- **Consigne**: Recopiez mot pour mot le passage de l'article sur Didon et Enée, ci-dessous, en commençant par « L'unique opéra d'Henry » et en continuant jusqu'à « une tonalité singulière. ».

- **Extrait du document**:
● ● ●

Skip to main content
PUBLICITÉ
  • Jean-Pierre Robert
  • Musique

Au festival d'Aix-en-Provence, Didon et Enée en terres migratoires

Didon et Enee Festival Aix 1
© Vincent Pontet

  • Henry Purcell : Dido and Æneas, opéra en un prologue et trois actes. Livret de Nahum Tate. Nouveau prologue écrit par Maylis de Kerangal
  • Anaïk Morel, Tobias Lee Greenhalgh, Sophia Burgos, Lucile Richardot, Rachel Redmond, Fleur Barron, Majdouline Zerari, Peter Kirk
  • Prologue dit et chanté par Rokia Traoré, accompagné par Mamah Diabaté-N'Goni
  • Chœur et orchestre de l'Ensemble Pygmalion, dir. Václav Luks
  • Mise en scène : Vincent Huguet
  • Théâtre de l'Archevêché, 12 juillet 2018

L'unique opéra d'Henry Purcell nous est parvenu incomplet et notamment sans son prologue, perdu. Ouvrant la voie à toutes sortes de spéculations. La signification de l'œuvre, vraisemblablement créée dans un pensionnat de jeunes filles à Chelsea en 1689, en demeure brouillée. Pour étoffer une soirée bien maigre du fait d'un opéra ultra concis, la nouvelle production du Festival d'Aix-en-Provence introduit un prologue en français réécrit par l'écrivaine Maylis de Kerangal. Ce qui confère au spectacle une tonalité singulière.

● ● ●

- **Lignes fournies**:
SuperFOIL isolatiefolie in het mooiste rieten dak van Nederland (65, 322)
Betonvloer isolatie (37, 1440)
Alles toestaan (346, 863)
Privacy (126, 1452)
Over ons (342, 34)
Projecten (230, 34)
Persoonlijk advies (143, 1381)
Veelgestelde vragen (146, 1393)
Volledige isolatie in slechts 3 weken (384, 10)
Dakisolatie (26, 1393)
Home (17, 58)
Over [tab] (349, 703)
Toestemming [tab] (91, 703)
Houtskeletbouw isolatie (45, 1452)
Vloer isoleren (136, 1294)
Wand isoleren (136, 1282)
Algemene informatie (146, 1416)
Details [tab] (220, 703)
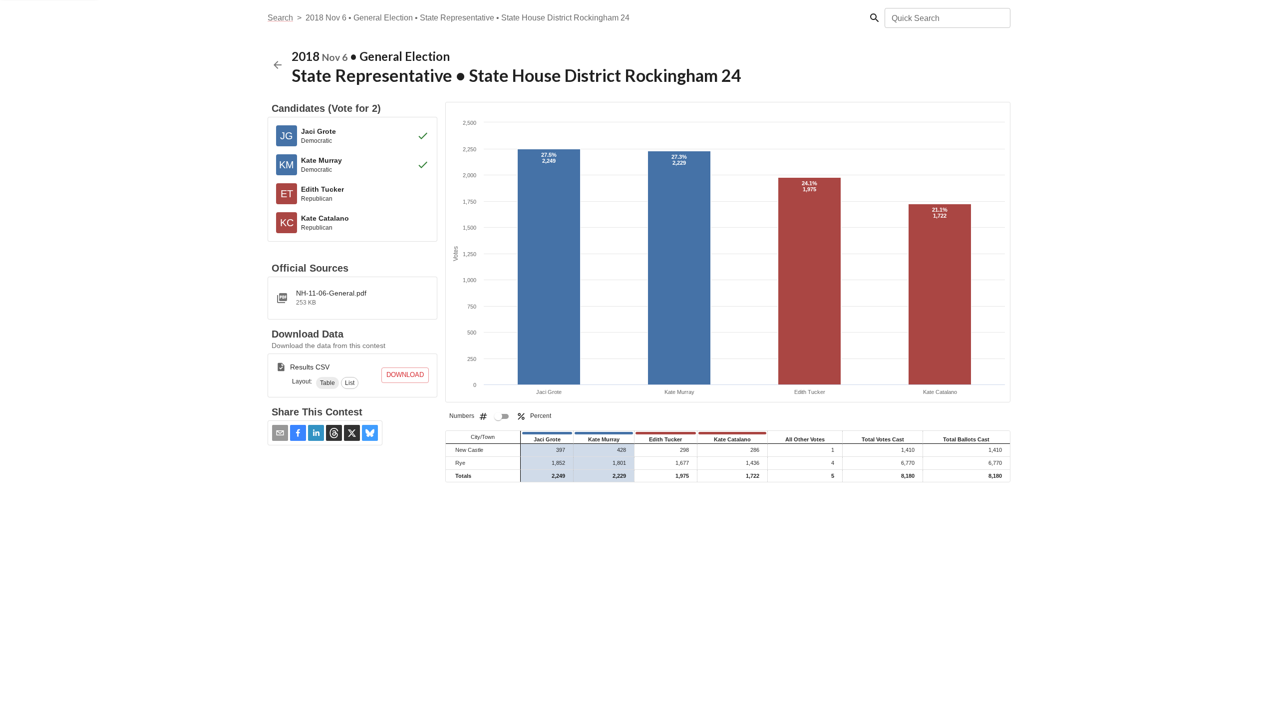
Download (405, 374)
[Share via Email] (280, 433)
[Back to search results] (278, 65)
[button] (327, 383)
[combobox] (947, 18)
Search (280, 17)
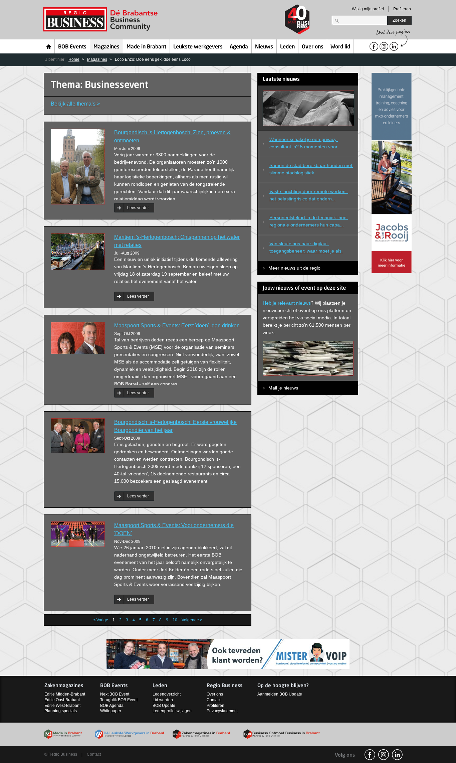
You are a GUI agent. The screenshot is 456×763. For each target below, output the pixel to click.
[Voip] (228, 653)
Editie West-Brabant (62, 705)
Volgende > (192, 620)
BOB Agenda (112, 705)
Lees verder (138, 207)
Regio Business (101, 19)
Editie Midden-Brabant (64, 694)
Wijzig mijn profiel (368, 9)
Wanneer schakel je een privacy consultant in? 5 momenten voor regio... (304, 144)
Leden (287, 47)
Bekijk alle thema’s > (75, 104)
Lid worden (163, 700)
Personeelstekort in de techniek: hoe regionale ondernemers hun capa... (308, 221)
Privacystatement (222, 711)
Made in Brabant (146, 47)
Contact (214, 700)
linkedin (397, 754)
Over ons (312, 47)
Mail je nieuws (283, 388)
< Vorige (100, 620)
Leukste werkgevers (198, 47)
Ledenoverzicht (167, 694)
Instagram (383, 754)
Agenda (239, 47)
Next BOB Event (114, 694)
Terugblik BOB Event (119, 700)
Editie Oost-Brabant (62, 700)
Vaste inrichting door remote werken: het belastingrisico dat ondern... (308, 195)
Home (49, 46)
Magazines (106, 47)
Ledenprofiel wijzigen (172, 711)
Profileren (402, 9)
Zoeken (399, 20)
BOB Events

● ● ●

- **Tâche accomplie**:
L'unique opéra d'Henry Purcell nous est parvenu incomplet et notamment sans son prologue, perdu. Ouvrant la voie à toutes sortes de spéculations. La signification de l'œuvre, vraisemblablement créée dans un pensionnat de jeunes filles à Chelsea en 1689, en demeure brouillée. Pour étoffer une soirée bien maigre du fait d'un opéra ultra concis, la nouvelle production du Festival d'Aix-en-Provence introduit un prologue en français réécrit par l'écrivaine Maylis de Kerangal. Ce qui confère au spectacle une tonalité singulière.